Rifkin agrees. “We normally cycle through sleep stages, and it’s very common for people to wake up from one sleep stage and quickly return to the same stage. This includes deeper N3 sleep stages and REM sleep. In other words, just get up, roll over, and go back to sleep.
But Winter says it can look a little different depending on where you are in your sleep cycle when you wake up. “Sleepwalking and night terrors often indicate an abnormal awakening from deep sleep,” he says. “Nightmares and sleep paralysis can be caused by awakening from REM sleep. Again, most awakenings from sleep cause neither. People just wake up and go back to sleep again.” This is why people with severe sleep apnea may wake up hundreds of times during the night feeling like they can’t breathe, but may never remember it in the morning, says Winter. It is for the sake of
However, as with all sleep, problems can arise when you wake up from a deep sleep each night. Look at the new parents
sleep and overall health
Much of the research on the effects of sleep on our health follows a similar format of interrupting sleep and observing its effects. In the short term, it can make you sleepy, grumpy, unable to handle stress, and less alert than usual. In the long run, sleep deprivation has more serious consequences. Studies have linked sleep deprivation with health problems such as obesity, type 2 diabetes, high blood pressure, mood disorders, and a weakened immune system.
Preparing for a restful night often boils down to a few best practices. Rifkin advises:
- Prioritize sleep and set alarms for when you go to bed and when you wake up. You shouldn’t go to bed unless you’re tired, but it’s important to schedule enough time to achieve at least 7 hours of sleep. Try to keep your bedtime and wake-up time consistent.
- Avoid caffeine after your morning jolt and avoid eating or exercising close to bedtime.
- Always turn off your TV, computer, tablet and cell phone at least one hour before bed. Blue light from these devices is thought to suppress the production of melatonin, which can reduce sleep quality and duration.
- Keep your bedroom cool, dark, and quiet, and be careful not to do too many “wake-up activities”, such as working in bed or looking at a screen.
Winter also points out that perceptions of sleeping or not sleeping can be distorted.

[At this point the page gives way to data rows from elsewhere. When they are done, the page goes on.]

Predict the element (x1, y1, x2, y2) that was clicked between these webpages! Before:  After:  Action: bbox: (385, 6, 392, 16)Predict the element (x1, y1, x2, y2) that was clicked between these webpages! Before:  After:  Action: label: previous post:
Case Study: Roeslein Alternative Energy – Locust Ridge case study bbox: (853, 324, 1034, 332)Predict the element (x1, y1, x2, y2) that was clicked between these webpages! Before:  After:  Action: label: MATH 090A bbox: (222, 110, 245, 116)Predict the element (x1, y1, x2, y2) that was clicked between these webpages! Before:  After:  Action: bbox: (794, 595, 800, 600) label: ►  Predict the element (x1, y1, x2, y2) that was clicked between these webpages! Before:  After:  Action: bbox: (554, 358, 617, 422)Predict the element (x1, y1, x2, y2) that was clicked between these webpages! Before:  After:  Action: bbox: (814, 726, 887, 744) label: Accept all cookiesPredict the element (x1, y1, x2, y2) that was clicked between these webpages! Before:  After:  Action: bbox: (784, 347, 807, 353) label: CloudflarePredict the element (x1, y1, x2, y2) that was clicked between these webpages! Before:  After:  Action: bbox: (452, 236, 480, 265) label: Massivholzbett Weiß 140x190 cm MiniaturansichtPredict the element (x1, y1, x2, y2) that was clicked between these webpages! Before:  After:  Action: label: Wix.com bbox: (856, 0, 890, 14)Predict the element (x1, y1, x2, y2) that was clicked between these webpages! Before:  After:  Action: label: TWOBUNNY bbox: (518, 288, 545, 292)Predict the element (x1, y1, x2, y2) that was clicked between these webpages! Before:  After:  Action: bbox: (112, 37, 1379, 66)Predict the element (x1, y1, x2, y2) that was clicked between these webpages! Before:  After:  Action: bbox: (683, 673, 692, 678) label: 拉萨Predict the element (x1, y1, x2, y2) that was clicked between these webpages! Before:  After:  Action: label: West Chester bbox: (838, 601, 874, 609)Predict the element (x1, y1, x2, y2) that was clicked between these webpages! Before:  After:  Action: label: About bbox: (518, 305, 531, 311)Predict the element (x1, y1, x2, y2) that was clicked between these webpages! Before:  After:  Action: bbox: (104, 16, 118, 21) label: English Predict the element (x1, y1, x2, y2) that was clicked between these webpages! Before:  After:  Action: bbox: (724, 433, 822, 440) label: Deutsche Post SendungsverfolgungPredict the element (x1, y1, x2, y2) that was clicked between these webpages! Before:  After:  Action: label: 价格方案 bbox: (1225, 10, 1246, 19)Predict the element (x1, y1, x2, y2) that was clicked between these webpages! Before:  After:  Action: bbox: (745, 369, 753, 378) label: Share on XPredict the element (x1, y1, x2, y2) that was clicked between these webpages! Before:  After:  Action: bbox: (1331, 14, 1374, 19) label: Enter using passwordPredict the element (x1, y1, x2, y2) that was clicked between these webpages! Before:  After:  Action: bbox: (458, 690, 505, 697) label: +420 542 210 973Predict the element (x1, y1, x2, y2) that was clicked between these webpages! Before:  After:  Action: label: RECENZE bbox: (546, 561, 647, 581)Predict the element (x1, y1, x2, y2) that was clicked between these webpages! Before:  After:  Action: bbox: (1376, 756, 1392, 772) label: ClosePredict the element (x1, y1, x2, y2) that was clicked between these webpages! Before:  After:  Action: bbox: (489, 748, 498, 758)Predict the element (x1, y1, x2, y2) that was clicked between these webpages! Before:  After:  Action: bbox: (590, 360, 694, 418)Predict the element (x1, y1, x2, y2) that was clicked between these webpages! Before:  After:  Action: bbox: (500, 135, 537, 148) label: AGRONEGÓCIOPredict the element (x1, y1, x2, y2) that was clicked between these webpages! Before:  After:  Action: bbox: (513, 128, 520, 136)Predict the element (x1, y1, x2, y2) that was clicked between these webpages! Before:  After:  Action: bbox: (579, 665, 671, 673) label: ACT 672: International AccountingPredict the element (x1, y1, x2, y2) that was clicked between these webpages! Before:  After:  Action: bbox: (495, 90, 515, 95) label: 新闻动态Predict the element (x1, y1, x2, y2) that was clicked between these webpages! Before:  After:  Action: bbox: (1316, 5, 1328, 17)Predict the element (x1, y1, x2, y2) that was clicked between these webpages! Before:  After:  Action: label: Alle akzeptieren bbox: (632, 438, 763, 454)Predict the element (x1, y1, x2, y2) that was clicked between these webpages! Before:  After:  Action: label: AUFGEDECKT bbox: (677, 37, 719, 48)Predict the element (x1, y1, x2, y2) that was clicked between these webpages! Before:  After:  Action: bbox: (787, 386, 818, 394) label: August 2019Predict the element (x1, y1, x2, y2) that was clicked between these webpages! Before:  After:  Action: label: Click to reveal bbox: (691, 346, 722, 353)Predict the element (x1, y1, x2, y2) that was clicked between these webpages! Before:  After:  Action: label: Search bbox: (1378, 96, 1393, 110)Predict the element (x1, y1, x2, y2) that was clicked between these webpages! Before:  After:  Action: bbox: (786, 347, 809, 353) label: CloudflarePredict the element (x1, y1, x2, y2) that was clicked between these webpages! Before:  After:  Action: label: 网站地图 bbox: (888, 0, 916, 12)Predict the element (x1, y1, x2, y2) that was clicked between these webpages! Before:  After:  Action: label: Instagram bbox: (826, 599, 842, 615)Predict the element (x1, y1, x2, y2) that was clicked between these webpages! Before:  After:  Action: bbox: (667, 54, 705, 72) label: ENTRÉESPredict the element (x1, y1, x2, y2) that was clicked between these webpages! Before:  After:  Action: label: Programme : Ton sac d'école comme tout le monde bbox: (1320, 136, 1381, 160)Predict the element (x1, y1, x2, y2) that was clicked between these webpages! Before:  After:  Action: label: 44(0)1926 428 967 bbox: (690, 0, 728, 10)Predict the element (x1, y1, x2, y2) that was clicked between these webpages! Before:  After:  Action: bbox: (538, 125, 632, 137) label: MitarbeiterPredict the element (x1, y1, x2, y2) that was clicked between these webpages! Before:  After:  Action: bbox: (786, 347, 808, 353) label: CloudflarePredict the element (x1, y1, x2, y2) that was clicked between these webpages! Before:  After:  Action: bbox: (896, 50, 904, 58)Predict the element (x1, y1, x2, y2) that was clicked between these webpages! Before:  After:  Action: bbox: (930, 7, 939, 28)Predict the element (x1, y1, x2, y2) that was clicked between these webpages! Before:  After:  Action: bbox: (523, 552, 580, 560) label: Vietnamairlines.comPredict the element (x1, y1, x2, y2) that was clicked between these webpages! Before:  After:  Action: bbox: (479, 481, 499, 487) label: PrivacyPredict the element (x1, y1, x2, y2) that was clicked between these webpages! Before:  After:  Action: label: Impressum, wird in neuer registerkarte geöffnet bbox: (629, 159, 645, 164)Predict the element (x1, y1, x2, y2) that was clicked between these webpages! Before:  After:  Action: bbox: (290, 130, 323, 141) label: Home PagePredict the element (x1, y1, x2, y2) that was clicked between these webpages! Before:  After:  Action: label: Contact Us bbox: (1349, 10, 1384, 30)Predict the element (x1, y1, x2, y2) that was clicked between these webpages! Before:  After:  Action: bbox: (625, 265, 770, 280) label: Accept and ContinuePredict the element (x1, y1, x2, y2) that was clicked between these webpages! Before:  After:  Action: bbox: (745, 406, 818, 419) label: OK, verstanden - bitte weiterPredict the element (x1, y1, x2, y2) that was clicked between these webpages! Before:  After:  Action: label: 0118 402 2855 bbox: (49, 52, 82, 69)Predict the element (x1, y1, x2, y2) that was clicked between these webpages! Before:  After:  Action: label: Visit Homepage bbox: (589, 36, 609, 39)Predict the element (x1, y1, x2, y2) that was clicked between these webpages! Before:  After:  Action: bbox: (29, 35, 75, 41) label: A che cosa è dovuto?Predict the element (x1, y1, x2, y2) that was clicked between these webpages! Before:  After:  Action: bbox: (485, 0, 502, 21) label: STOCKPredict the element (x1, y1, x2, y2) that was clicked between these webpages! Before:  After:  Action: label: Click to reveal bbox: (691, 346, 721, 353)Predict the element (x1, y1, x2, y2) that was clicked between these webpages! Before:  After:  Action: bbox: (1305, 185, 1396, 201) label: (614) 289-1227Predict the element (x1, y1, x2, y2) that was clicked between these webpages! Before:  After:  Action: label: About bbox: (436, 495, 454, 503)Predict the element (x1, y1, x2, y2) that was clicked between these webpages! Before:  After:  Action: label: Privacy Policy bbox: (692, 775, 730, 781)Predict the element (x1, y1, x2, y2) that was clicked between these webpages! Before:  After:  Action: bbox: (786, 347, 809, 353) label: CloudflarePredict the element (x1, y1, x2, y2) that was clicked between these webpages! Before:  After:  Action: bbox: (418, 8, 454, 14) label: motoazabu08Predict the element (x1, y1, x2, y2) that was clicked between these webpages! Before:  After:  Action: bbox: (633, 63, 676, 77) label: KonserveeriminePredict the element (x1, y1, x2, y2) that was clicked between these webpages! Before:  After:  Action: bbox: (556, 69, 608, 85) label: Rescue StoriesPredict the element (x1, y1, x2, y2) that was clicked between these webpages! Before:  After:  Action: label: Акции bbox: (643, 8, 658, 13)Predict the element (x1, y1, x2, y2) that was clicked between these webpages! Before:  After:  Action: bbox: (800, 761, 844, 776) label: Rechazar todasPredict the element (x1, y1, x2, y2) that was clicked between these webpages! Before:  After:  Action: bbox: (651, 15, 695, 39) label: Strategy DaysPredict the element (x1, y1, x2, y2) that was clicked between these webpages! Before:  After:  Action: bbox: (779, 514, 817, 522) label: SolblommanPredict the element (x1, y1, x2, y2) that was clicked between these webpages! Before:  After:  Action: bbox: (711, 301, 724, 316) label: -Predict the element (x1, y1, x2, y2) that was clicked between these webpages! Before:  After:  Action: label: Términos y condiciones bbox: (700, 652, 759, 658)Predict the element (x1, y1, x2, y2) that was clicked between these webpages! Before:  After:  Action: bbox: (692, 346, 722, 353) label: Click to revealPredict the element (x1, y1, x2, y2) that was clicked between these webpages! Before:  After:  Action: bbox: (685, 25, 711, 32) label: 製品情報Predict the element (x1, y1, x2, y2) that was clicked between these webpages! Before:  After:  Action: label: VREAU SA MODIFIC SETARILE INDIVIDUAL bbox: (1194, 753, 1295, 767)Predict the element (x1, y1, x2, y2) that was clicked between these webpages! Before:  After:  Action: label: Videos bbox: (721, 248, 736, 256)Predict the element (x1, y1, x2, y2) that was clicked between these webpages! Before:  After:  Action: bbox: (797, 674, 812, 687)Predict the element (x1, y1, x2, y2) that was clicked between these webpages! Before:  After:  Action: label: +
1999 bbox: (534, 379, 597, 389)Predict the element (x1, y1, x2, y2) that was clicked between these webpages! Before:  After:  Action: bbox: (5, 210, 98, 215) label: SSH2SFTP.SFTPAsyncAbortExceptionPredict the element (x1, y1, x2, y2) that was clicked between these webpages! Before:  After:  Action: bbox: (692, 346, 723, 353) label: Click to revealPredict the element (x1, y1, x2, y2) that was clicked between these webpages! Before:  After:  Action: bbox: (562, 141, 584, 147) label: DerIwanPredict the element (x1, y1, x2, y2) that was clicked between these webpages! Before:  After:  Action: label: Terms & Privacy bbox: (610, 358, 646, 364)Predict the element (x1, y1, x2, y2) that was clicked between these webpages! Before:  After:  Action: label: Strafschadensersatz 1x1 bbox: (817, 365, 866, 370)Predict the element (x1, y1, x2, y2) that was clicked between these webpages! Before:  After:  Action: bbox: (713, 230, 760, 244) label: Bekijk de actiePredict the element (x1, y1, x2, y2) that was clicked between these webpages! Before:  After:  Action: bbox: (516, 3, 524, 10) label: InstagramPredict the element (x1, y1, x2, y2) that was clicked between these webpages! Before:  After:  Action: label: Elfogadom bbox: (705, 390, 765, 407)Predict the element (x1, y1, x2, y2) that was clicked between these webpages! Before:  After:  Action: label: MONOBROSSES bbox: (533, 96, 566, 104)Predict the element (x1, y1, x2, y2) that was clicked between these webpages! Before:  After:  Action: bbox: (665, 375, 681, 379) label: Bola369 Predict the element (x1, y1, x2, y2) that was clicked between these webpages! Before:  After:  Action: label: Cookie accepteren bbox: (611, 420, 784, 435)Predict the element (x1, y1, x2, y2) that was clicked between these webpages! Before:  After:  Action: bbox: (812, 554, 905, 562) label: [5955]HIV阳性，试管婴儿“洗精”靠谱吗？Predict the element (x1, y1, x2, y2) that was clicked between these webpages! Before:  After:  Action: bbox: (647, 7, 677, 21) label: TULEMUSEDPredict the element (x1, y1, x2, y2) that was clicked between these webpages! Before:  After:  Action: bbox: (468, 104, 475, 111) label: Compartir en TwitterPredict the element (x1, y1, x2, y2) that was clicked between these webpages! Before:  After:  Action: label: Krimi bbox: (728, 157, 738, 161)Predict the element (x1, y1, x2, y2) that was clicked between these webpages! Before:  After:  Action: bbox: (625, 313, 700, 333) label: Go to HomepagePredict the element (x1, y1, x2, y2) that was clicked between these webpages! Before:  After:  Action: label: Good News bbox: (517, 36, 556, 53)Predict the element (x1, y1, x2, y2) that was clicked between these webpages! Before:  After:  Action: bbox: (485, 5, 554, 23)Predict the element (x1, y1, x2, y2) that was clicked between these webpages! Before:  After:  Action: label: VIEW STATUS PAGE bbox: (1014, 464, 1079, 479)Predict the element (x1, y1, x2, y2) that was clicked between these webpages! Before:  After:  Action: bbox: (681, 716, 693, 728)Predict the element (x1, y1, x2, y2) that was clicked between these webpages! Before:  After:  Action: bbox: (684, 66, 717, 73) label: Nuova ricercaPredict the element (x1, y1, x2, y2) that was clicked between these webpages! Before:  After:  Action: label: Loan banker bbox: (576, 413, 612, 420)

The best measure of sleep quality isn’t whether you fall asleep the moment you lie down, but whether you feel well rested during the day.
What is the healthiest sleeping position?
Rifkin says sleeping on your side or back (a.k.a. “supine”) is generally preferable to sleeping on your stomach because it puts less pressure on your spine and neck. However, there are exceptions. “Patients with obstructive sleep apnea are more prone to airway collapse when sleeping on their back,” he says. On the other hand, people who are pregnant or have nocturnal acid reflux tend to benefit most from sleeping on their left side. “Sleeping on the right side reduces pressure on the heart muscle and is thought to be most beneficial for people with certain heart conditions.”
Why can’t I sleep at night?
There are many things that can cause you to be inattentive and keep you from sleeping at night. Caffeine lingering from an afternoon latte, too bright a room, too noisy, too hot, uncomfortable mattresses, late workouts, dehydration, watching screens late at night, the list goes on and on. Winter and Rifkin advise following sleep hygiene best practices. This includes keeping your room dark, cool, and quiet, keeping a consistent wake-up and bedtime schedule, avoiding caffeine and alcohol late at night, and turning off screens at least an hour before bed. Including initiating sleep. Do hard training sooner rather than later.
It may also be comforting to know that “it can take a while to fall asleep,” says Winter. “It’s not much to worry about.” Still, if you’re feeling tired and having trouble getting through the day on a daily basis, see your doctor.